В 1983 году я привез ей в подарок из Западного Берлина открытку, купленную в Gemäldegalerie в Далеме (до воссоединения города большое художественное собрание размещалось там). На открытке была знаменитая картина Брейгеля-старшего: две обезьяны, вдали – порт Антверпена, обезьяны сидят в большом сводчатом окне, прикованные цепями к общему кольцу, одна из них уставилась на нас, зрителей, другая, удрученная, как будто окуклилась, на подоконнике рядом с ними – расколотая скорлупка фундука или грецкого ореха. Когда я вручил ей эту открытку, Брурия рассматривала ее как заколдованная, как будто художник в 1562 году схватил в этой картине всю ее жизнь.

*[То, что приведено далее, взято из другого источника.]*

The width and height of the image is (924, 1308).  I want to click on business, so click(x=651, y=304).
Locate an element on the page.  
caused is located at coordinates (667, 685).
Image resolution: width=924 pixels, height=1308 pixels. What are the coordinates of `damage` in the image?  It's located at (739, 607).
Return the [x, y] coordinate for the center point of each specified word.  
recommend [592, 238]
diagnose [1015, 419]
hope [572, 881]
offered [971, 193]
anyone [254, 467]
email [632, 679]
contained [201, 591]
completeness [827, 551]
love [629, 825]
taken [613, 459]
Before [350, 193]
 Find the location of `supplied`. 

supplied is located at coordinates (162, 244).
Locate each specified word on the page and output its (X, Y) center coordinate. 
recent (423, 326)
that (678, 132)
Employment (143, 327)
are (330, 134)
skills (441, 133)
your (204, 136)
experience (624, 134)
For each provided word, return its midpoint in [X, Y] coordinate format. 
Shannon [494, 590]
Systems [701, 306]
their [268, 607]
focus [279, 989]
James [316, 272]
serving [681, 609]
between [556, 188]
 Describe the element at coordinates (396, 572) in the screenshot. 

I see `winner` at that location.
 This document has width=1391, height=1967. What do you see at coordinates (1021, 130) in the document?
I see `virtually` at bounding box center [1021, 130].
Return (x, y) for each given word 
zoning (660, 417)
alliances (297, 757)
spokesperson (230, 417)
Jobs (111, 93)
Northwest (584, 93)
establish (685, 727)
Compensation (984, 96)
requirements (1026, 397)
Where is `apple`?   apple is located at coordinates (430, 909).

Она дважды вышивала этих обезьян, хотя оригинала никогда не видела. И каким-то чудом увеличила картину в точности до размеров оригинала – к тому моменту в вышивании для нее не было ничего невозможного, – и прямо заявляла гостям, вежливо интересовавшимся, над чем она работает, что две эти обезьяны – она и мой отец.

Они оба были обитателями «нигде» – ни венгры, ни евреи, ни чужаки, ни товарищи, ни соотечественники. Для товарищей они были евреями, для евреев – коммунистами, для коммунистов – венграми, для венгров – чужими. Безродные патриоты. Насельники шеола[153], они стали обитателями ада, их личного ада. Вечному жиду необязательно, конечно, вербоваться в агенты – и своих бед столько, что ему скитаться до самого Судного дня.

А тут еще, в качестве вишенки на торте, появляется «дело Рапчани». Брурия, как и ее куратор, последовательно пишет фамилию Ласло Рапчани[154] с ошибкой (Rapcsány вместо Rapcsányi), из чего я делаю вывод, что старший лейтенант Дора самой книги в руках никогда не держал и понятия не имел, о чем идет речь, – его занимало только одно: как бы мамино письмо не получило общественной огласки. Из-за этой книги об Иерусалиме мама слетела с катушек. Но из доклада старшего лейтенанта от 13 апреля 1984 года видно и то, как работает система «ты мне – я тебе»: предназначенное для общественной огласки письмо они не поддерживают, но живущий в Америке израильский племянник без проблем получает визу.